▸ **Goal of the exercise**: Reproduce every one of the following records verbatim, line for line, without any alteration.

▸ **Extracted information**:
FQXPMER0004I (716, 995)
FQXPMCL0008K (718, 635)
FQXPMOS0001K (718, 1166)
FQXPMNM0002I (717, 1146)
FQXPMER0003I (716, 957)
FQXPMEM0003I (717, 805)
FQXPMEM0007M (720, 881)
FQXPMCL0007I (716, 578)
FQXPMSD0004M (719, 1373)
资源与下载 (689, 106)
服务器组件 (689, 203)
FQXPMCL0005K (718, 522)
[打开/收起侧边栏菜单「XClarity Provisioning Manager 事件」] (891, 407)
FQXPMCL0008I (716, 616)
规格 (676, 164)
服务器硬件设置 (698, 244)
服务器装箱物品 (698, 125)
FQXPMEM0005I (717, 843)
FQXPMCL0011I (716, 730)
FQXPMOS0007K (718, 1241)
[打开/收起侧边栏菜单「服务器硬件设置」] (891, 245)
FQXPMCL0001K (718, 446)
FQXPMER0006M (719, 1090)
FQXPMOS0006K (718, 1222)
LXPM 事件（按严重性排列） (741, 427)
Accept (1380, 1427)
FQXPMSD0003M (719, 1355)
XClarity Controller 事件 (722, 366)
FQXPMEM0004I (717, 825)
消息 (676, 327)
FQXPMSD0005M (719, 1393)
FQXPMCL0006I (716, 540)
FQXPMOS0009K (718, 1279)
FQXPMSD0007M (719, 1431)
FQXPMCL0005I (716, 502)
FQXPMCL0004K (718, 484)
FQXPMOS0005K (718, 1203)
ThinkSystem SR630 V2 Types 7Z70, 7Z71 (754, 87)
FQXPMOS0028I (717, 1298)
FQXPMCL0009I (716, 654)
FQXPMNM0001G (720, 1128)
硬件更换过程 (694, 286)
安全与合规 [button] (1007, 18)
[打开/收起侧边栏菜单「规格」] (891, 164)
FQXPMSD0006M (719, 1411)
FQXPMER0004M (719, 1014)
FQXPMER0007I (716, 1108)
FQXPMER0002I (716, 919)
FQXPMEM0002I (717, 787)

▸ **Result of this exercise**:
FQXPMER0004I (716, 995)
FQXPMCL0008K (718, 635)
FQXPMOS0001K (718, 1166)
FQXPMNM0002I (717, 1146)
FQXPMER0003I (716, 957)
FQXPMEM0003I (717, 805)
FQXPMEM0007M (720, 881)
FQXPMCL0007I (716, 578)
FQXPMSD0004M (719, 1373)
资源与下载 (689, 106)
服务器组件 (689, 203)
FQXPMCL0005K (718, 522)
[打开/收起侧边栏菜单「XClarity Provisioning Manager 事件」] (891, 407)
FQXPMCL0008I (716, 616)
规格 (676, 164)
服务器硬件设置 (698, 244)
服务器装箱物品 (698, 125)
FQXPMEM0005I (717, 843)
FQXPMCL0011I (716, 730)
FQXPMOS0007K (718, 1241)
[打开/收起侧边栏菜单「服务器硬件设置」] (891, 245)
FQXPMCL0001K (718, 446)
FQXPMER0006M (719, 1090)
FQXPMOS0006K (718, 1222)
LXPM 事件（按严重性排列） (741, 427)
Accept (1380, 1427)
FQXPMSD0003M (719, 1355)
XClarity Controller 事件 (722, 366)
FQXPMEM0004I (717, 825)
消息 (676, 327)
FQXPMSD0005M (719, 1393)
FQXPMCL0006I (716, 540)
FQXPMOS0009K (718, 1279)
FQXPMSD0007M (719, 1431)
FQXPMCL0005I (716, 502)
FQXPMCL0004K (718, 484)
FQXPMOS0005K (718, 1203)
ThinkSystem SR630 V2 Types 7Z70, 7Z71 (754, 87)
FQXPMOS0028I (717, 1298)
FQXPMCL0009I (716, 654)
FQXPMNM0001G (720, 1128)
硬件更换过程 (694, 286)
安全与合规 [button] (1007, 18)
[打开/收起侧边栏菜单「规格」] (891, 164)
FQXPMSD0006M (719, 1411)
FQXPMER0004M (719, 1014)
FQXPMER0007I (716, 1108)
FQXPMER0002I (716, 919)
FQXPMEM0002I (717, 787)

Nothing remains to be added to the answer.